The current study has several limitations. First, due to the volume of urine needed to analyze the various conditions, we employed healthy controls, which were able to provide at least 300 mL. Second, due to the various conditions, we employed only 1–2 subjects in studies 2 through 4. Third, we only utilized commercially available proteinase inhibitors and urine stabilizers, i.e., we did not test new potential stabilizers. Finally, as participants may have speculated the nature of the voided urine samples, their collection methods may have been more astute than is commonly seen in the average clinical setting.

Urine collection in the clinic is noted to have intrinsic variability.

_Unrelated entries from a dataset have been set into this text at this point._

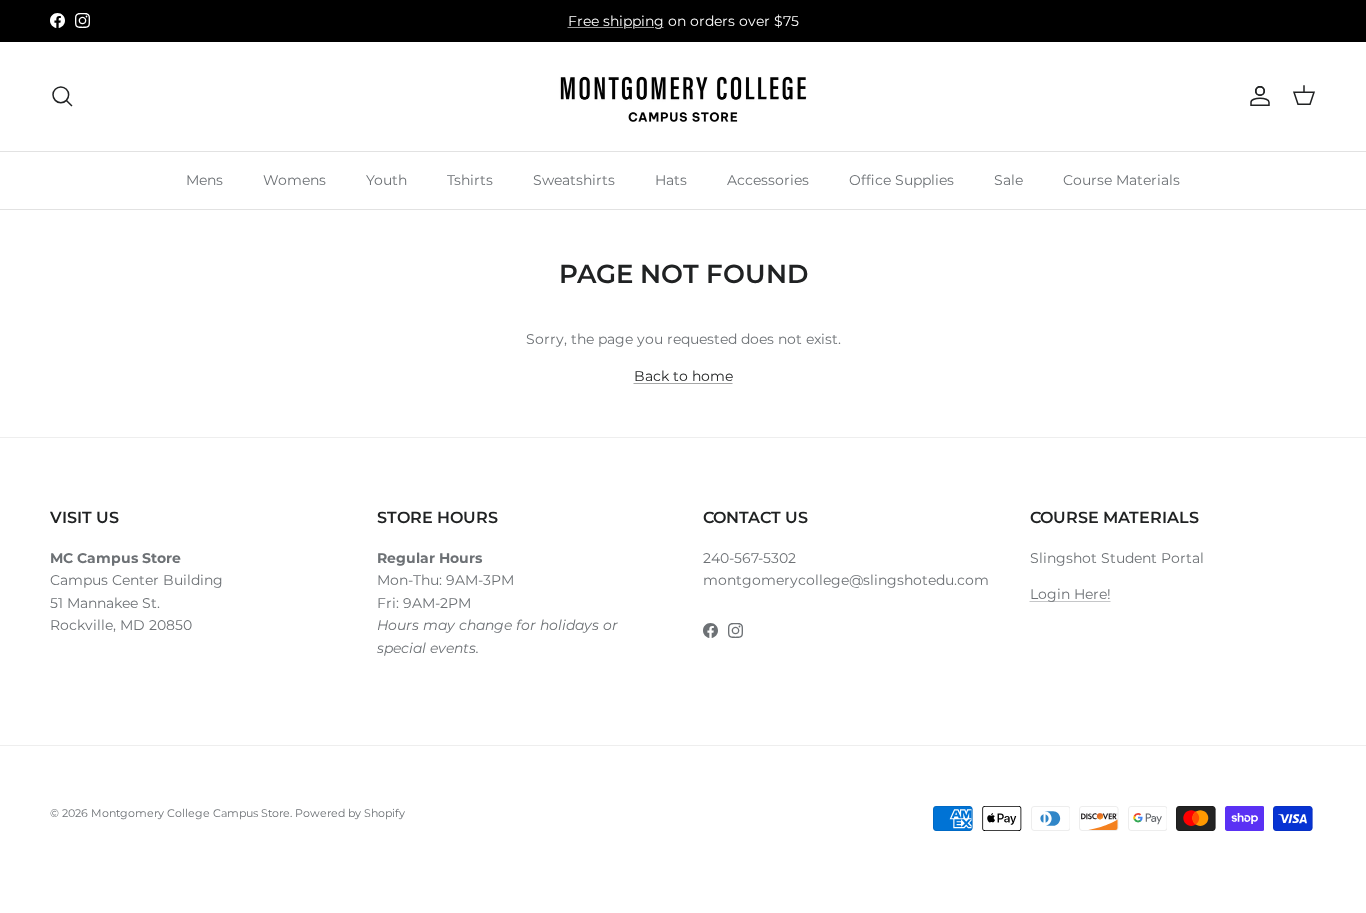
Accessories (768, 179)
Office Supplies (901, 179)
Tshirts (470, 179)
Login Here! (1070, 594)
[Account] (1256, 96)
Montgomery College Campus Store (190, 813)
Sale (1008, 179)
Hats (671, 179)
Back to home (683, 376)
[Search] (62, 96)
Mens (204, 179)
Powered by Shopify (350, 813)
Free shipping (616, 21)
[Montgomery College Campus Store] (683, 96)
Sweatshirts (574, 179)
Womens (294, 179)
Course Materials (1121, 179)
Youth (386, 179)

This variability can be minimized via refrigeration, not through the addition of biospecimen stabilizers or antibiotics to voided urine samples immediately after collection. Altogether, we recommend placing the mid-stream voided urine samples for Oncuria in refrigeration alone within 2 h of collection for subsequent testing.

5. Conclusions

To our knowledge, this is the first multiplex bead-based immunoassay that has undergone extensive analytical testing to ensure appropriate analytical and clinical performance. Herein, we noted that voided urine samples must be refrigerated to maintain the integrity of the sample for clinical testing with Oncuria, which is important to prevent misguided treatments and harm patients.